Hitler’s Hangman: The Life of Heydrich (out now in paperback) is a chilling biography of the head of Nazi Germany’s terror apparatus, Reinhard Heydrich, a key player in the Third Reich – and the subject of two new films – whose full story has never fully been told before. In this extract, Gerwarth discusses Heydrich’s life, introducing the central theme of his important book: how did he ‘become’ Heydrich?
Extract from Hitler’s Hangman: The Life of Heydrich by Robert Gerwarth
Reinhard Heydrich is widely recognized as one of the great iconic villains of the twentieth century, an appalling figure even within the context of the Nazi elite. Countless TV documentaries, spurred on by the fascination with evil, have offered popular takes on his intriguing life, and there is no shortage of sensationalist accounts of his 1942 assassination and the unprecedented wave of retaliatory Nazi violence that culminated in the vengeful destruction of the Bohemian village of Lidice. Arguably the most spectacular secret service operation of the entire Second World War, the history of Operation Anthropoid and its violent aftermath has inspired the popular imagination ever since 1942, providing the backdrop to Heinrich Mann’s Lidice (1942), Bertolt Brecht’s Hangmen Also Die (1943) and Laurent Binet’s recent Prix Goncourt-winning novel HHhH (2010).
The continuing popular fascination with Heydrich is easily explained. Although merely thirty-eight years old at the time of his violent death in Prague in June 1942, he had accumulated three key positions in Hitler’s rapidly expanding empire. As head of the Nazis’ vast political and criminal police apparatus, which merged with the powerful SS intelligence service – the SD – into the Reich Security Main Office (RSHA) in 1939, Heydrich commanded a sizeable shadow army of Gestapo and SD officers directly responsible for Nazi terror at home and in the occupied territories.
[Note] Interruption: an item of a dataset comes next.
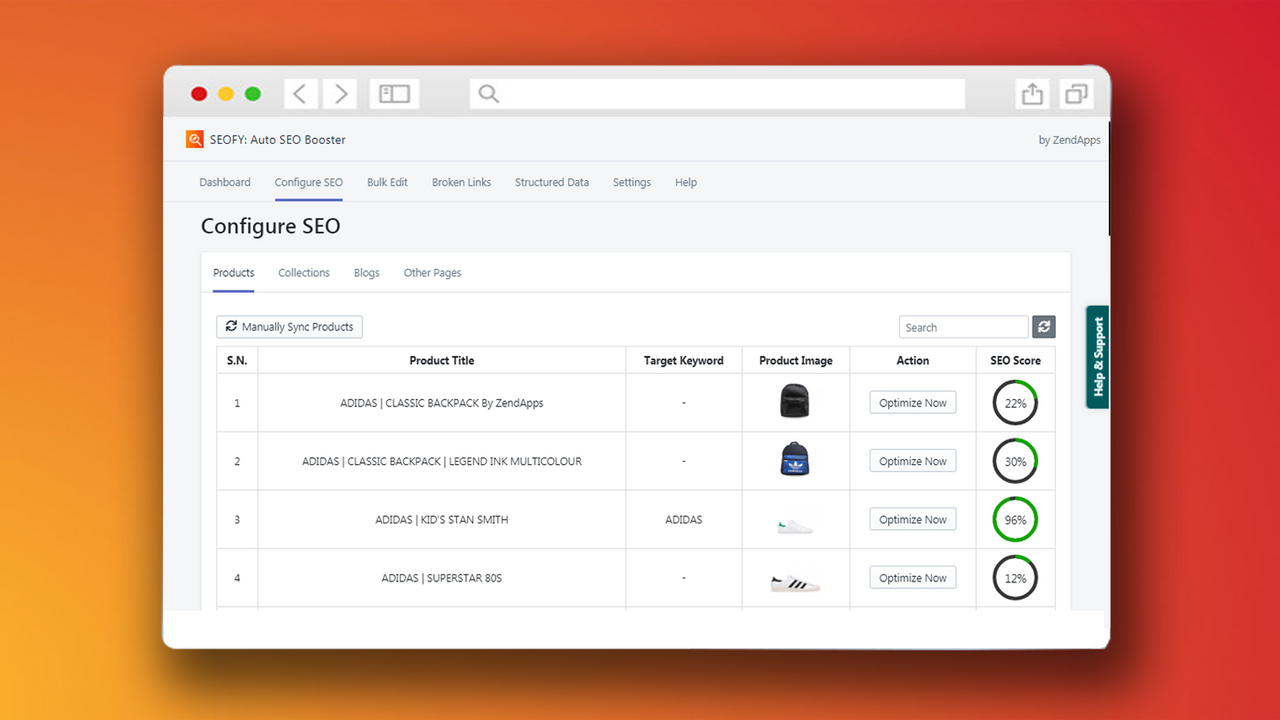This screenshot has width=1280, height=720.
Task: Click inside the product search field
Action: (x=963, y=326)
As such he was also in charge of the infamous SS mobile killing squads, the Einsatzgruppen, during the campaigns against Austria, Czechoslovakia, Poland and the Soviet Union. Secondly, in September 1941, Heydrich was appointed by Hitler as acting Reich Protector of Bohemia and Moravia, a position that made him the undisputed ruler of the former Czech lands. The eight months of his rule in Prague and the aftermath of his assassination are still remembered as the darkest time in modern Czech history. Thirdly, in 1941 Heydrich was instructed by the second most powerful man in Nazi Germany, Hermann Göring, to find and implement a ‘total solution of the Jewish question’ in Europe, a solution which, by the summer of 1942, culminated in the indiscriminate and systematic murder of the Jews of Europe. With these three positions, Reinhard Heydrich undoubtedly played a central role in the complex power system of the Third Reich.
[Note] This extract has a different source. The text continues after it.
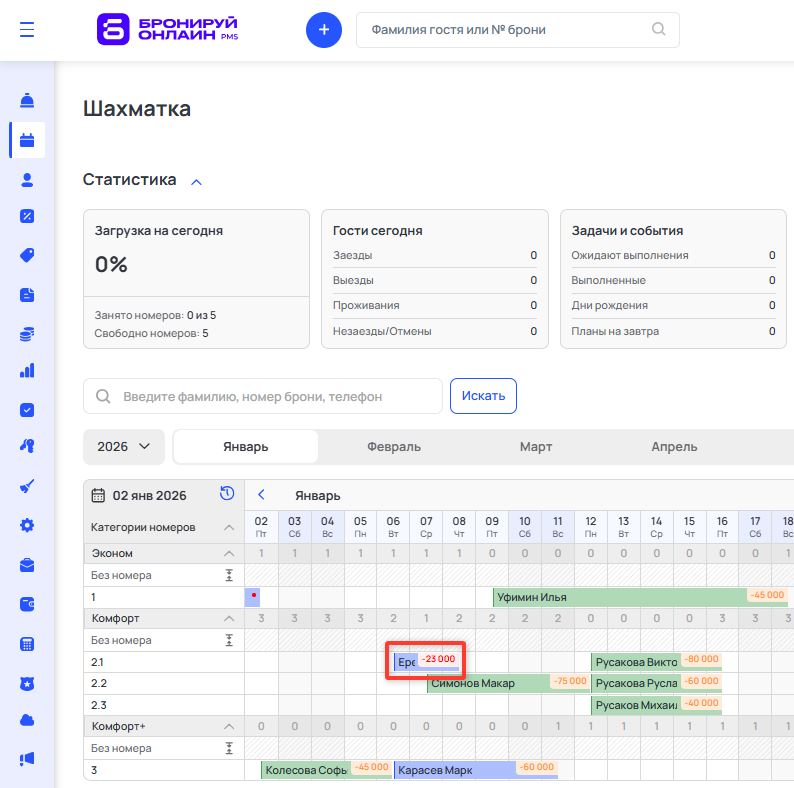Open the bar chart reports icon in sidebar
The height and width of the screenshot is (788, 794).
27,371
Yet, despite his major share of responsibility for some of the worst atrocities committed in the name of Nazi Germany and the continuing interest of both historians and the general public in Hitler’s dictatorship, Heydrich remains a remarkably neglected and oddly nebulous figure in the extensive literature on the Third Reich. Although some 40,000 books have been published on the history of Nazi Germany, including several important studies on other high-ranking SS officers such as Heinrich Himmler, Ernst Kaltenbrunner, Adolf Eichmann and Werner Best, there is no serious scholarly biography that spans the entire life of this key figure within the Nazi terror apparatus. […]
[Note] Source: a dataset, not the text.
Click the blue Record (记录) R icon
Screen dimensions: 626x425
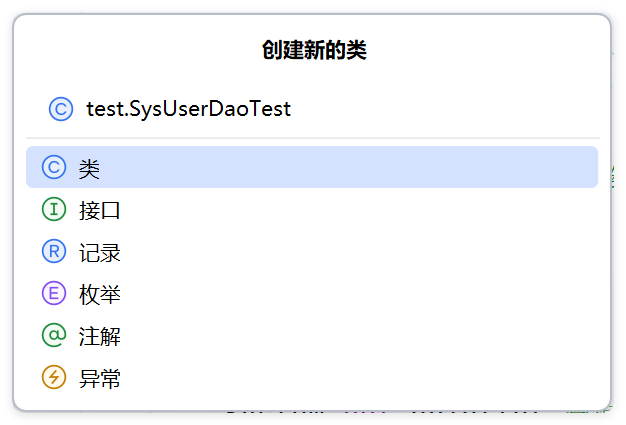(x=54, y=251)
For a biographer of Heydrich, the revisionist arguments of the past decades pose a whole series of difficult questions. If, as some historians quite rightly suggest, the Holocaust was merely a first step towards the bloody unweaving of Europe’s complex ethnic make-up, what role did Heydrich play in the evolution and implementation of these plans? Even more fundamentally: how did he ‘become’ Heydrich?
The answers provided in Hitler’s Hangman: The Life of Heydrich revise some older assumptions about Heydrich’s personal transition to Nazism and his contribution to some of the worst crimes committed in the name of the Third Reich. Born as he was in 1904 into a privileged Catholic family of professional musicians in the city of Halle, Heydrich’s path to genocide was anything but straightforward. Not only was his life conditioned by several unforeseeable events that were often beyond his control, but his actions can be fully explained only by placing them in the wider context of the intellectual, political, cultural and socio-economic conditions that shaped German history in the first half of the twentieth century.
Heydrich was both a typical and an atypical representative of his generation. He shared in many of the deep ruptures and traumatic experiences of the so-called war youth generation: namely, the Great War and the turbulent post-war years of revolutionary turmoil, hyperinflation and social decline, which he experienced as a teenager. Yet while these experiences made him and many other Germans susceptible to radical nationalism, Heydrich refrained from political activism throughout the 1920s and was even ostracized by his fellow naval officers for not being nationalist enough. The great turning point of his early life came in spring 1931 when he was dismissed from military service as a result of a broken engagement promise and his subsequent arrogant behaviour towards the military court of honour. His dismissal at the height of the Great Depression roughly coincided with his first meeting with his future wife, Lina von Osten, who was already a committed Nazi and who convinced him to apply for a staff position in Heinrich Himmler’s small but elite SS.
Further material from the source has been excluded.